==== DATA SECTION ====

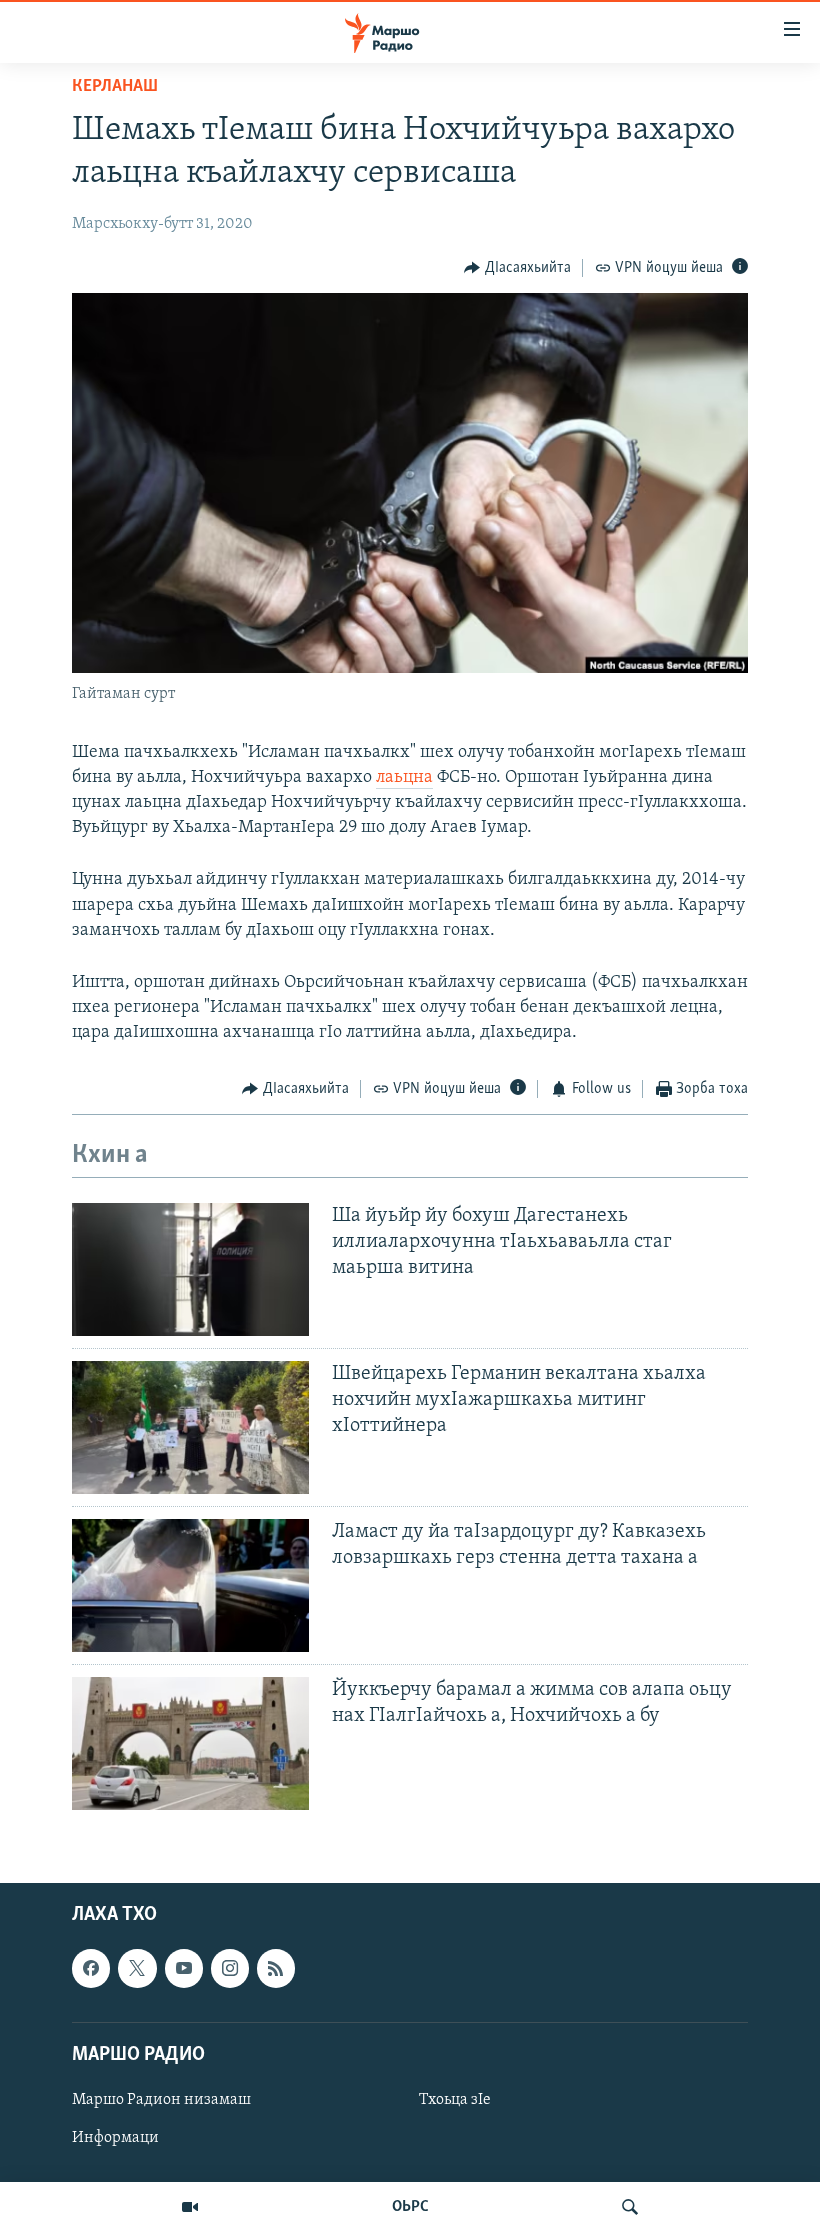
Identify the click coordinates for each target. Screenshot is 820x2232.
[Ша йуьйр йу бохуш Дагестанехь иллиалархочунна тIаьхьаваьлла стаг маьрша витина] (190, 1269)
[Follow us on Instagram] (230, 1969)
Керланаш (115, 87)
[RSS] (276, 1969)
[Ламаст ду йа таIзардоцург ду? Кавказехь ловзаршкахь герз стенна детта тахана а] (190, 1585)
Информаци (115, 2138)
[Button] (517, 268)
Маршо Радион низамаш (161, 2100)
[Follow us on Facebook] (91, 1969)
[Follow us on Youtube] (184, 1969)
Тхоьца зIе (455, 2100)
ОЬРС (410, 2207)
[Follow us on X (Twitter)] (137, 1969)
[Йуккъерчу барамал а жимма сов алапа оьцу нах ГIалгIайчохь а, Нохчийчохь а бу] (190, 1743)
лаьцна (404, 778)
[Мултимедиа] (190, 2207)
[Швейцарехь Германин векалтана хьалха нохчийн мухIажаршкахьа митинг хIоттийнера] (190, 1427)
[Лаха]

====

▶ [WORK REQUIRED] Lines from the one holding "Керланаш (115, 87)" through the end of the material above should be output exactly, and all others skipped.

▶ [ANSWER SPACE]
Керланаш (115, 87)
[RSS] (276, 1969)
[Ламаст ду йа таIзардоцург ду? Кавказехь ловзаршкахь герз стенна детта тахана а] (190, 1585)
Информаци (115, 2138)
[Button] (517, 268)
Маршо Радион низамаш (161, 2100)
[Follow us on Facebook] (91, 1969)
[Follow us on Youtube] (184, 1969)
Тхоьца зIе (455, 2100)
ОЬРС (410, 2207)
[Follow us on X (Twitter)] (137, 1969)
[Йуккъерчу барамал а жимма сов алапа оьцу нах ГIалгIайчохь а, Нохчийчохь а бу] (190, 1743)
лаьцна (404, 778)
[Мултимедиа] (190, 2207)
[Швейцарехь Германин векалтана хьалха нохчийн мухIажаршкахьа митинг хIоттийнера] (190, 1427)
[Лаха]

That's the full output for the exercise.